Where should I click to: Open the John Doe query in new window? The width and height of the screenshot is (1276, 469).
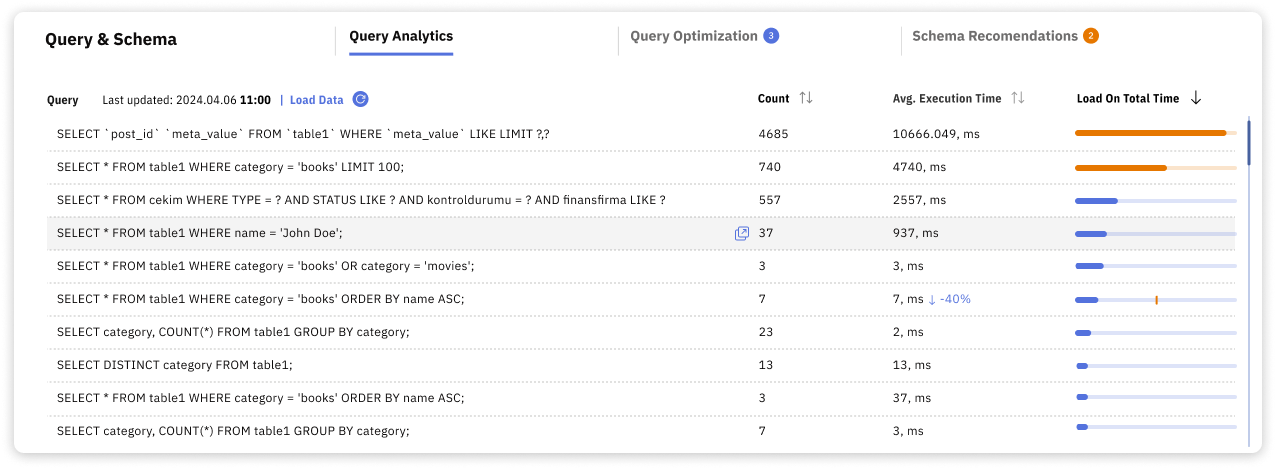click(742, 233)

- - - - -

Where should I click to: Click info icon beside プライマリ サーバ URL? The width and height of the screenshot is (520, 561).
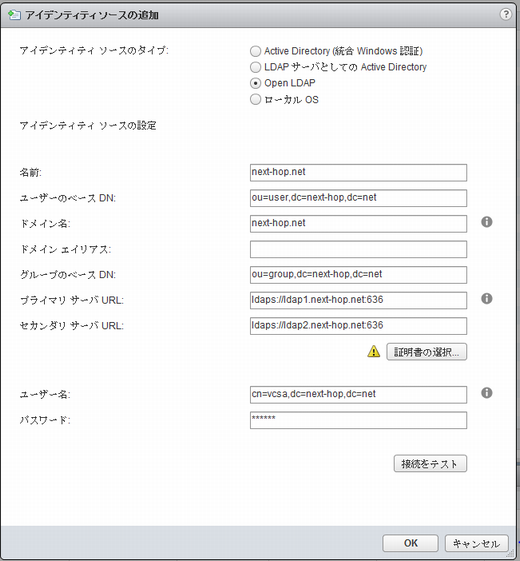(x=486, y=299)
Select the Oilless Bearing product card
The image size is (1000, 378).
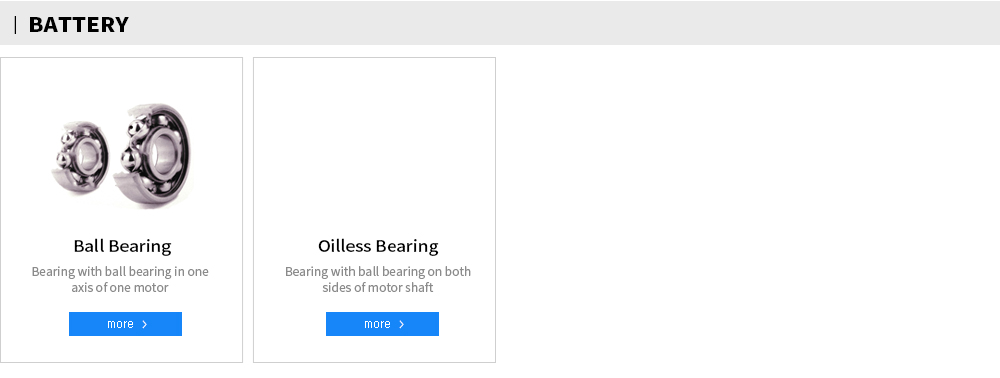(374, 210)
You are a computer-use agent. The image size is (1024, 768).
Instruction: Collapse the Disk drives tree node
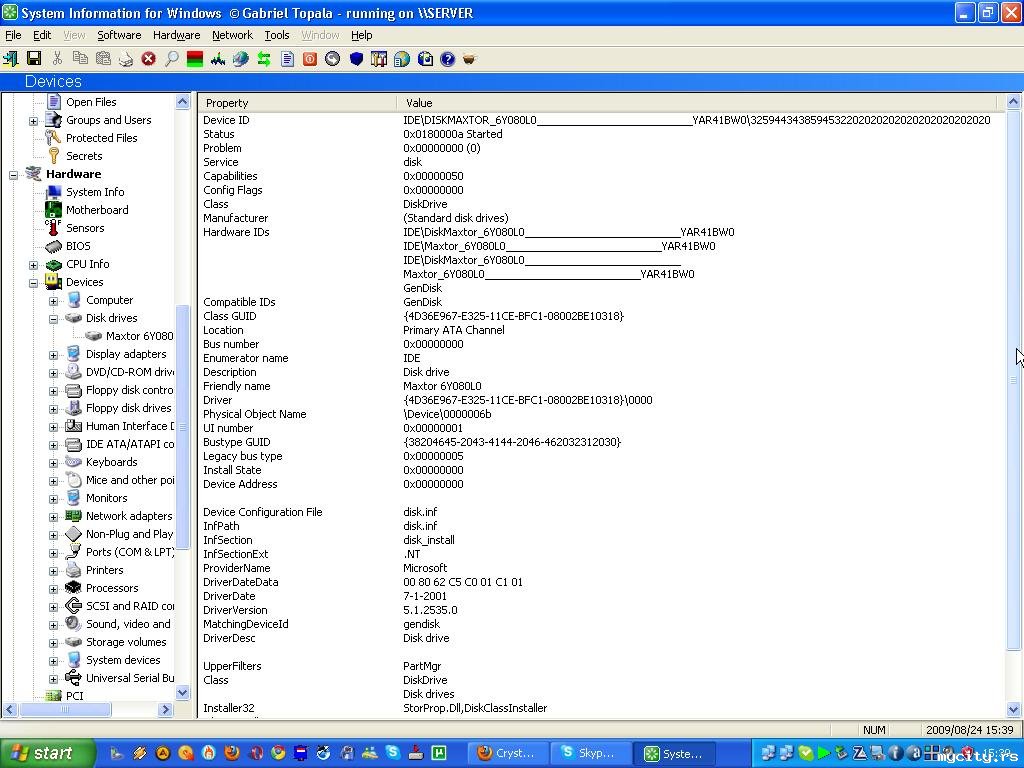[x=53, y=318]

- - - - -

Format the lines starting with the line that contains "Where should I click to: Click" and going on through the line that contains "[x=53, y=318]" as a JSON list of strings, one string per line, leaving out blank lines and the pictures.

*Exercise response*
[
  "Where should I click to: Click info icon beside プライマリ サーバ URL? The width and height of the screenshot is (520, 561).",
  "(x=486, y=299)",
  "Select the Oilless Bearing product card",
  "The image size is (1000, 378).",
  "(374, 210)",
  "You are a computer-use agent. The image size is (1024, 768).",
  "Instruction: Collapse the Disk drives tree node",
  "[x=53, y=318]"
]